◆ **ASSIGNED TASK**
Data follows below. Repeat exactly the lines between the line holding "Toggle italic formatting (К)" and the line holding "Where should I", inclusive, and nothing more; drop pictures.
+++
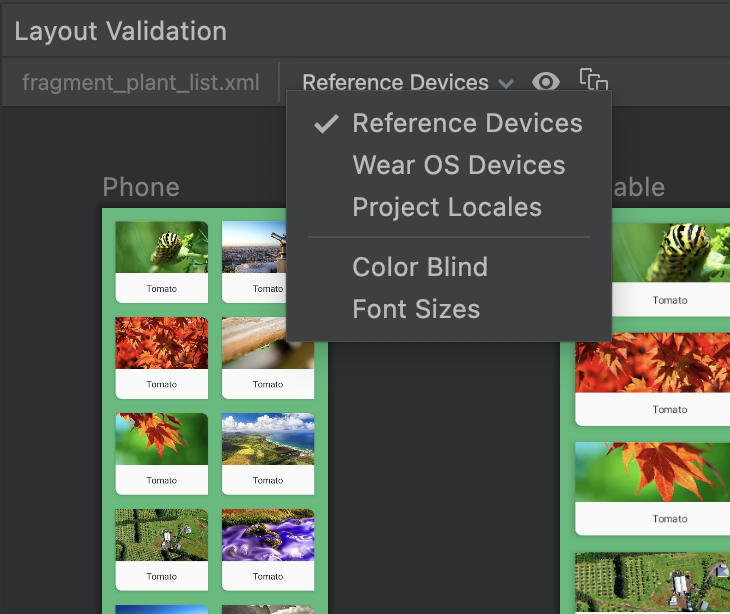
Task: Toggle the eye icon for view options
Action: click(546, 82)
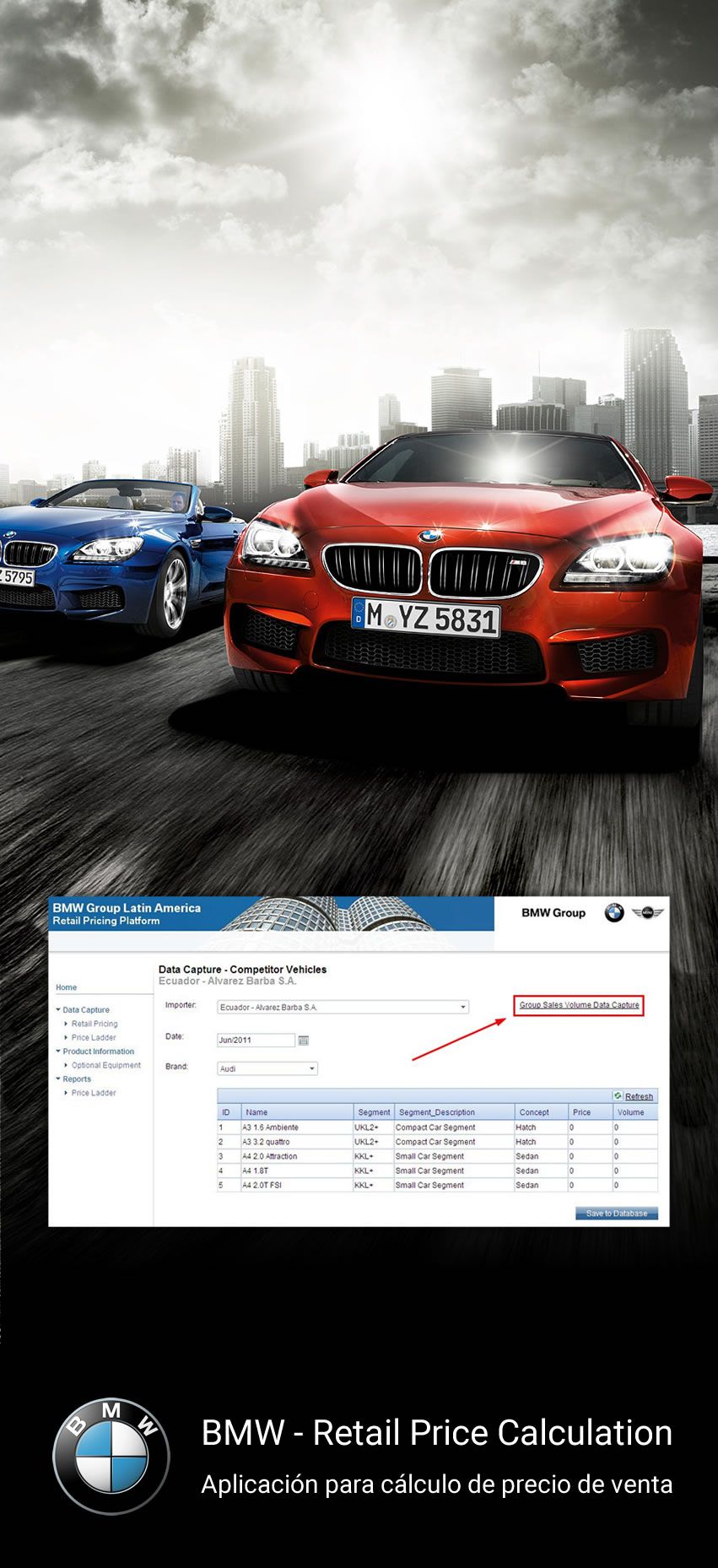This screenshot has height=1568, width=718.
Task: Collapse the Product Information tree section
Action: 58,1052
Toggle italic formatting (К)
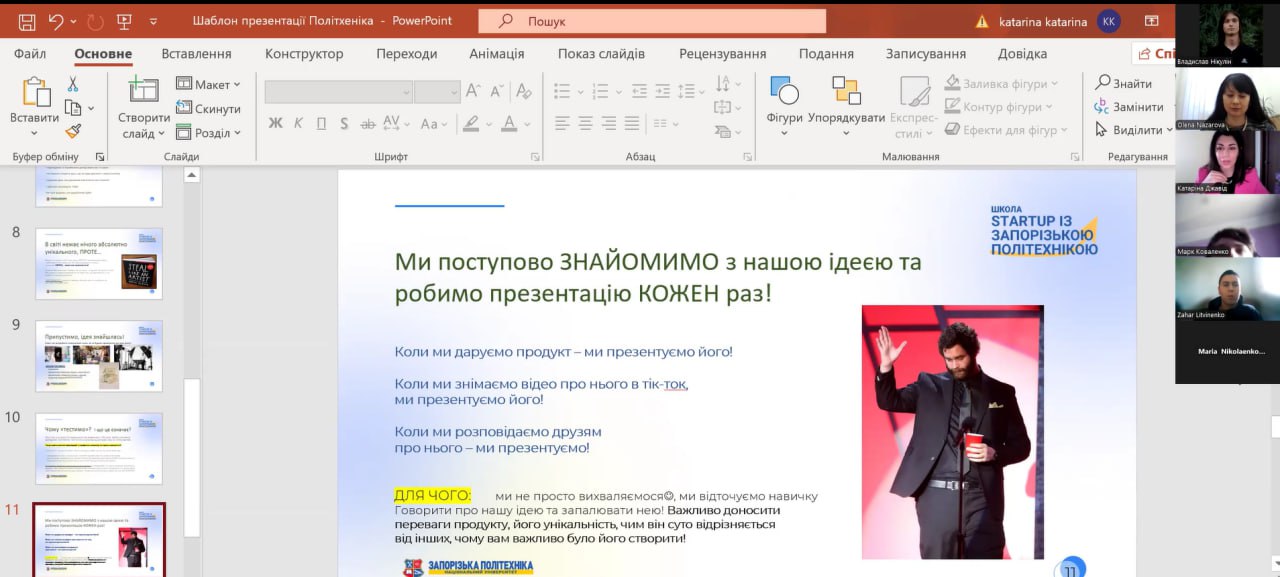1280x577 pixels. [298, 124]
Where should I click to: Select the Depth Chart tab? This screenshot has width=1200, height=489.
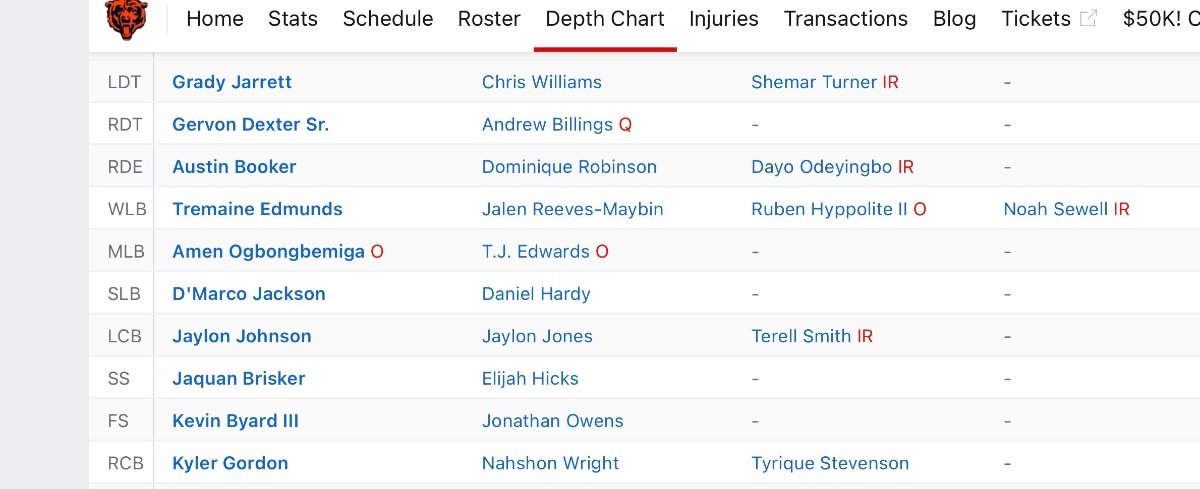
+++
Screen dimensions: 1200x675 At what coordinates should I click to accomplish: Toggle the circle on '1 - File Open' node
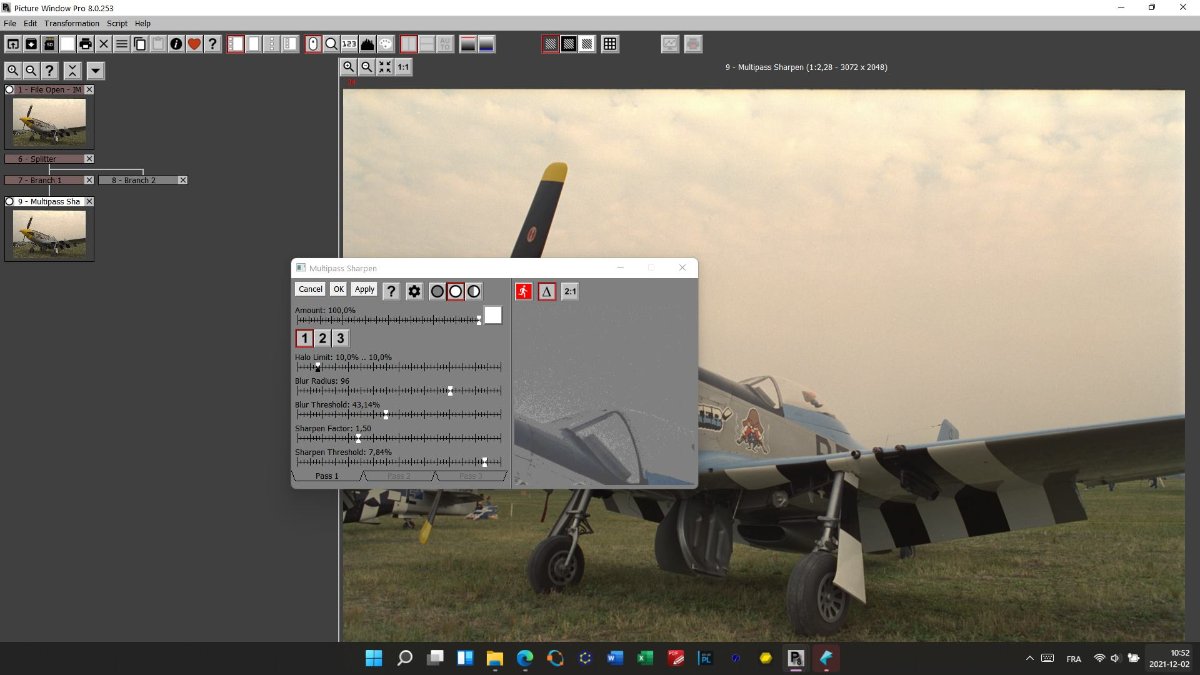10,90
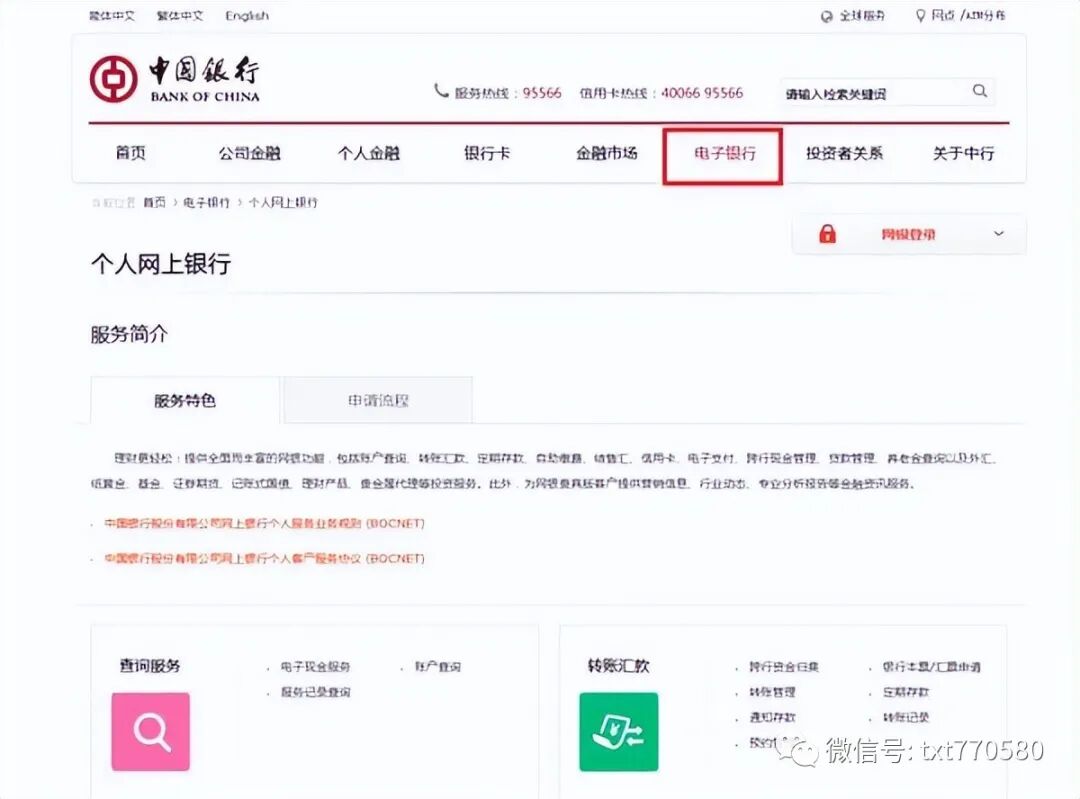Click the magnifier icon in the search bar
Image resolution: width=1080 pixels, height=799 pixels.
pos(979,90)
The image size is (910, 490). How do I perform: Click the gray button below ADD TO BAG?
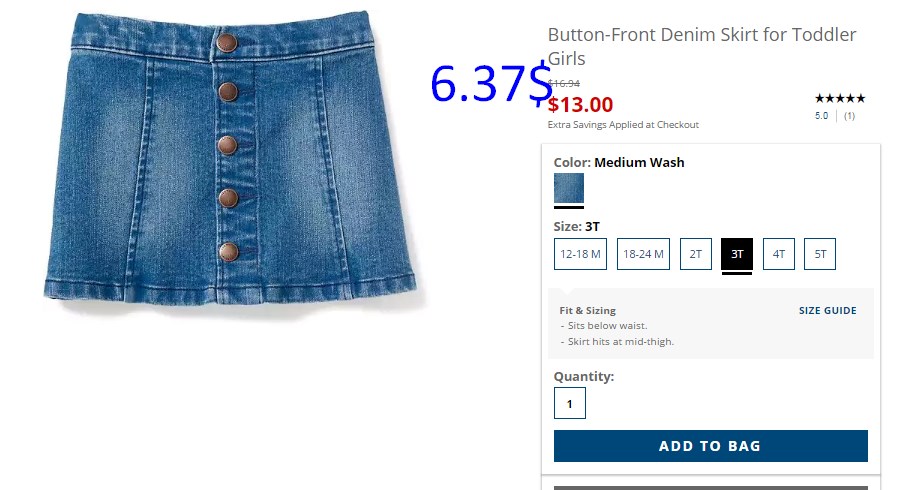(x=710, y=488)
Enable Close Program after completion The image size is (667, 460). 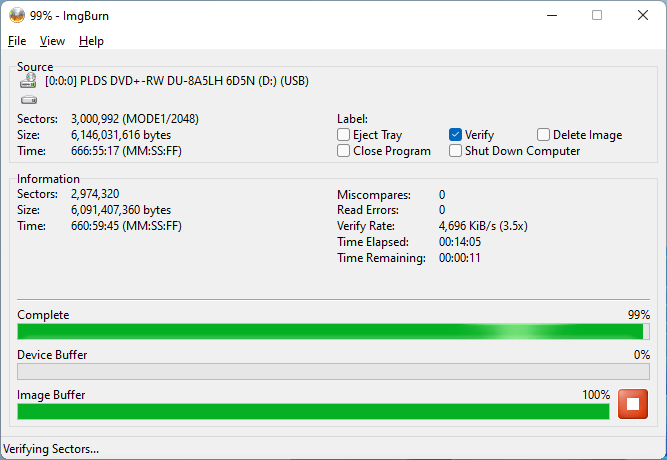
+++
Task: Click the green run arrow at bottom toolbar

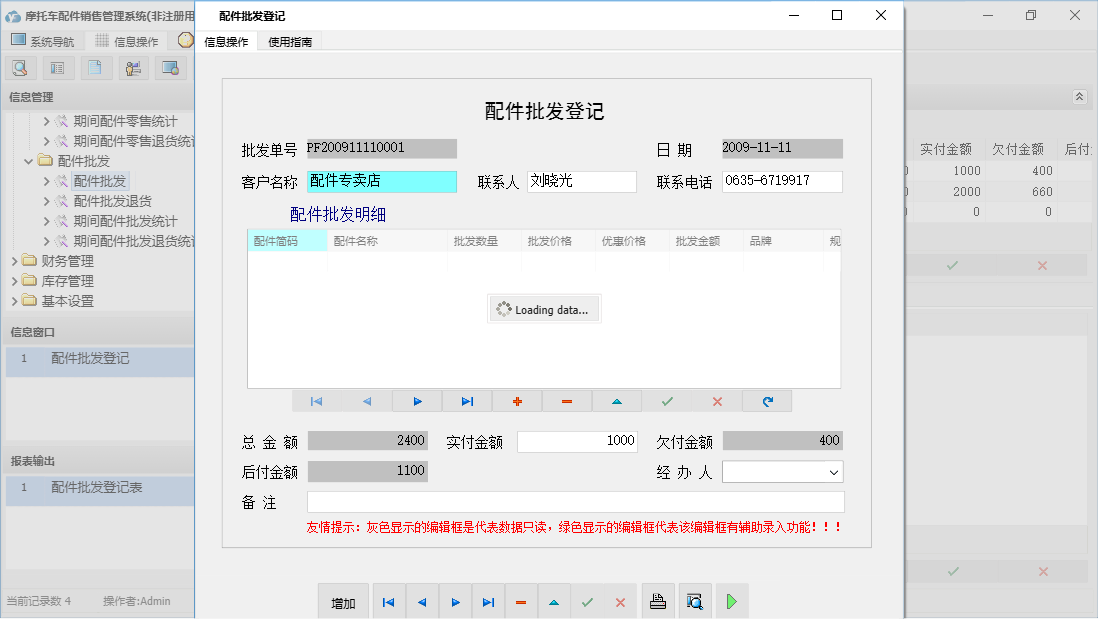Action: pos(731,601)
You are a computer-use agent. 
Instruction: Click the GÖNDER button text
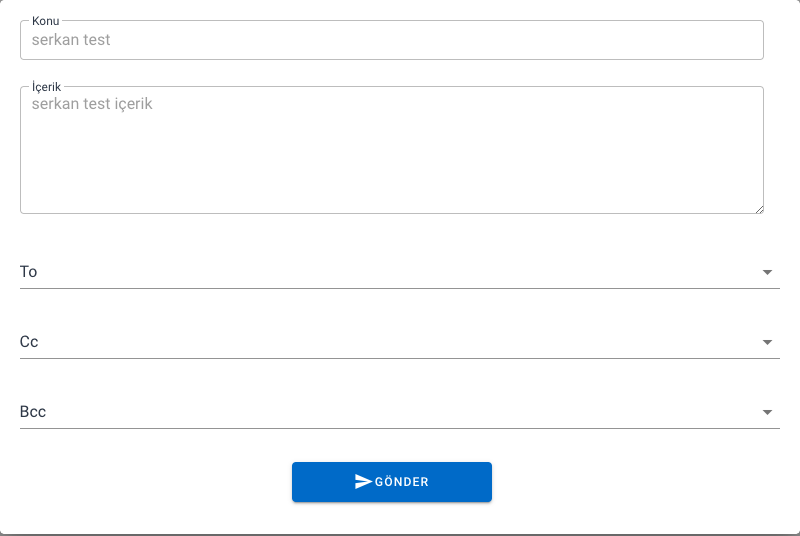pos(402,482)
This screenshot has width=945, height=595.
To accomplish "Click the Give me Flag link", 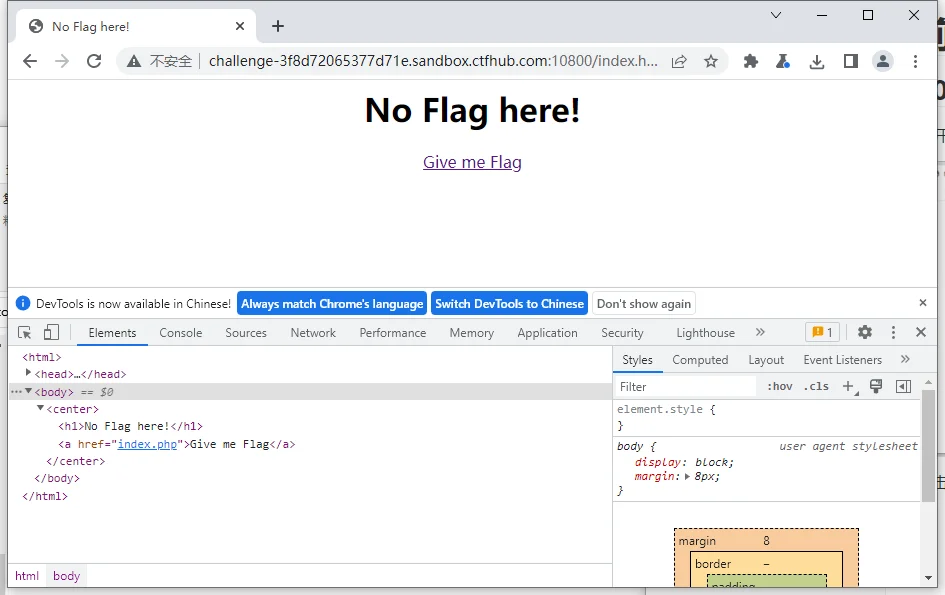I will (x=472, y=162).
+++
◆ **REPLY TO THE EXERCISE**
Toggle italic formatting (К)
1280x577 pixels. [298, 124]
Where should I click to: Select the Depth Chart tab? This screenshot has width=1200, height=489.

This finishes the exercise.